Growing appetite for plant-based meat

Rabobank senior grains and oilseeds analyst Cheryl Kalisch Gordon. Picture: RABOBANK

The consumer appetite for plant-based meat substitutes has emerged as far more than just a fad over recent years, and Australia’s grain, oilseed and pulse producers could be well placed to capitalise on this rapidly-growing market segment, according to a new


In newly-released research Getting Granular with Plant-Based Meat Substitutes: Opportunities for Grains, Oilseeds, and Pulses, agribusiness specialist Rabobank says while still in its infancy, Australia’s plant-based meat substitute market could offer opportunities for local growers if exports can also be captured, and if both local and international markets value Australian-origin plant proteins.

As a net exporter of cereal grains, oilseeds and pulses, the report said, Australia has more than enough plant-based protein to meet the relatively small local market demand for plant-based meat substitutes, but the ability to capture opportunities, both domestically and globally, would depend on the type of plant protein consumers demand as the industry evolves.

Currently, soy and wheat products are the dominant ingredients used in Australian and global plant-protein offerings, with niche products – such as chickpeas, black beans, mung beans, lentils, black-eyed beans, rice and buckwheat – comprising just seven per cent of the market.

But it was these specialised crops that held the most potential to capitalise on the plant- based meat substitute movement, Rabobank senior grains and oilseeds analyst Cheryl Kalisch Gordon said.

“Underpinning our expectations of continuing demand growth in the plant-based meat substitute segment over the next decade is that consumers will be more discerning in the choice of products that meet and hold their interest, and so manufacturers will need to expand the range of plant protein ingredients they use,” she said.

”However, currently around 50 per cent of the plant-based meat substitute products Australians purchase at retail level are imported offerings ready for consumption – meaning there are no local plant proteins included.

“For locally-manufactured plant-based substitutes, the majority of wheat proteins used are local, but overall most of the plant proteins are imported as isolates, concentrates, textured proteins or partially-transformed ingredients,” Dr Kalisch Gordon said.

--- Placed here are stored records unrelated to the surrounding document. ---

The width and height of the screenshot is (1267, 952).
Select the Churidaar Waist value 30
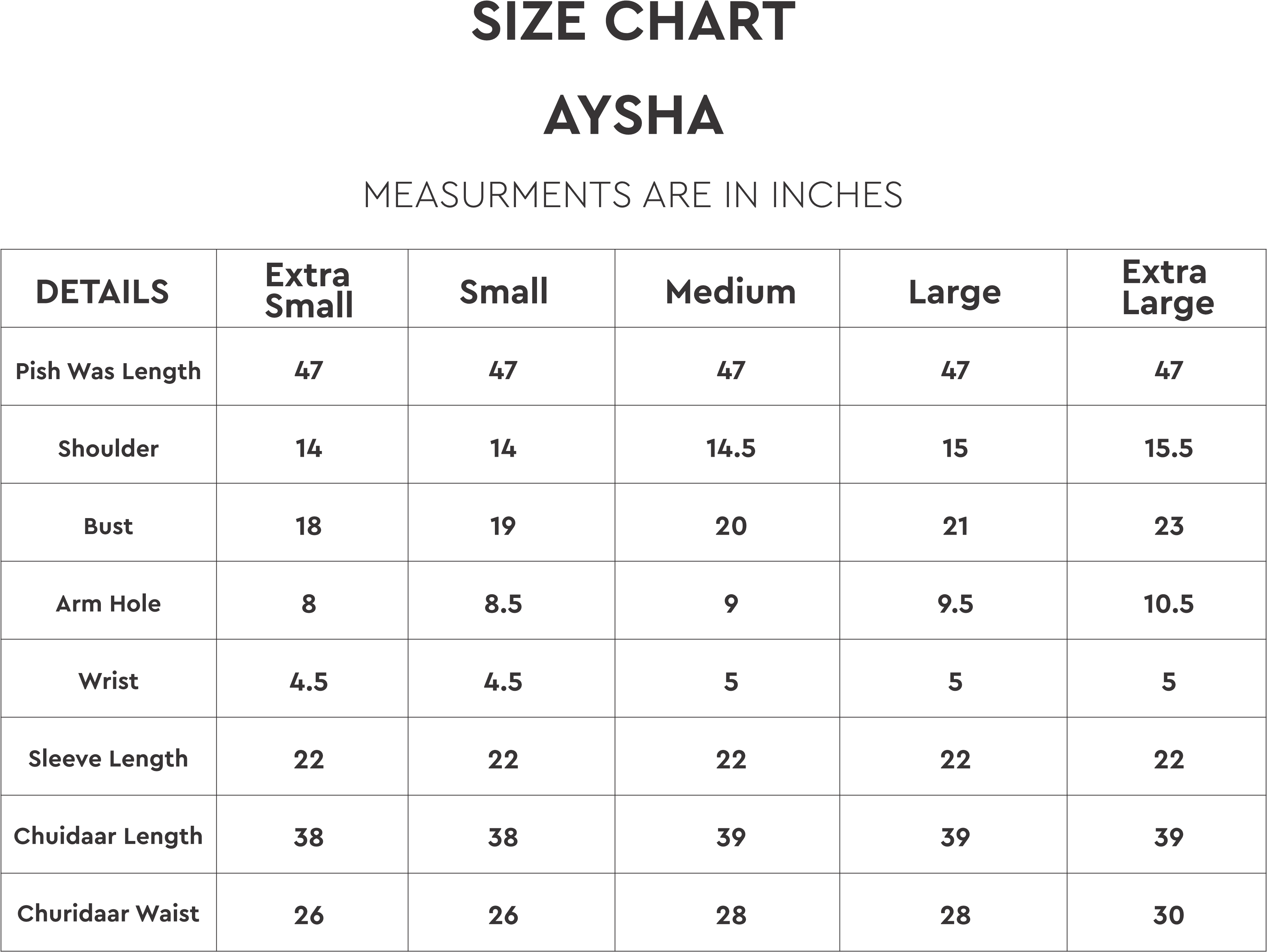[x=1168, y=915]
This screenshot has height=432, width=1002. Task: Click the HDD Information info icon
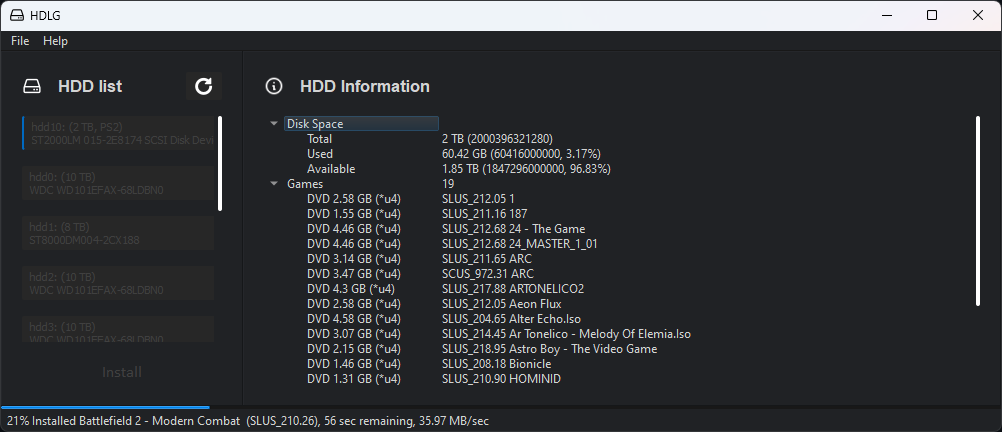pos(274,86)
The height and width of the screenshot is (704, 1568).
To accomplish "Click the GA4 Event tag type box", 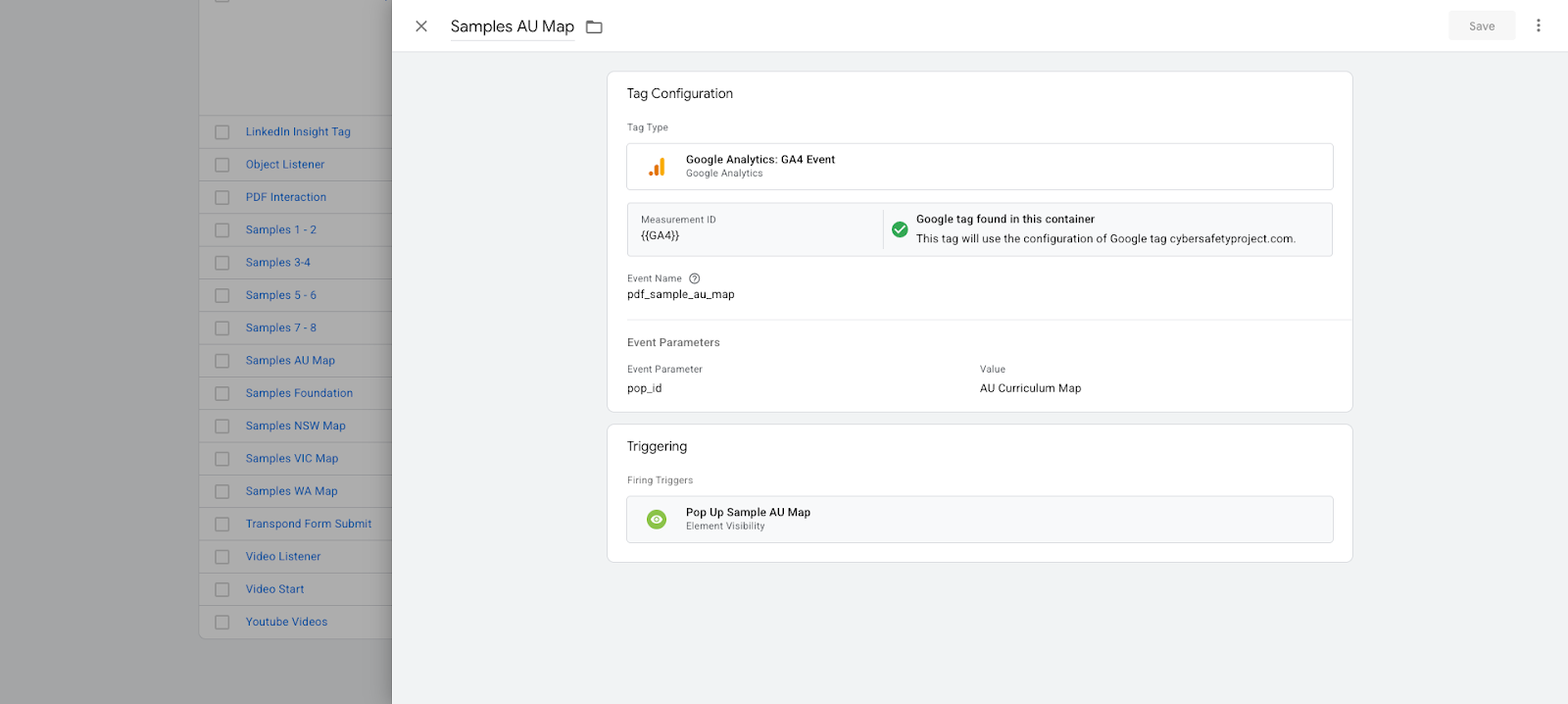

This reliance on imports, she said, was in part due to the small local soybean crop, but also limited local capacity for commercial pulse fractionation – the technology that breaks pulses into protein, starch and fibre components for use as ingredients in food processing.

Asian demand

Dr Kalisch Gordon said Australia’s opportunities in this market would further strengthen once the Asian demand for plant-based meat substitutes grew.

“Global growth in the segment is being led by Europe and North America and, at this stage, Asia is lagging as the region already has plant-based meat substitutes through the likes of tofu and tempeh,” she said.

Dr Gordon said many consumers across Asia still tended to eat more meat as their income grew, but over the next decade the plant-based meat market was expected to strengthen in the region.

And with Australia’s availability of cost-competitive protein sources from faba beans, lupins, canola, and wheat, she said, it would be well-placed to serve a growing Asian and global market.

“To realise this opportunity, however, Australia will have to follow Canada’s lead, where several pulse-fractioning plants and substantial canola-fractionation capacity are coming online to support both local and export demand,” Dr Gordon said.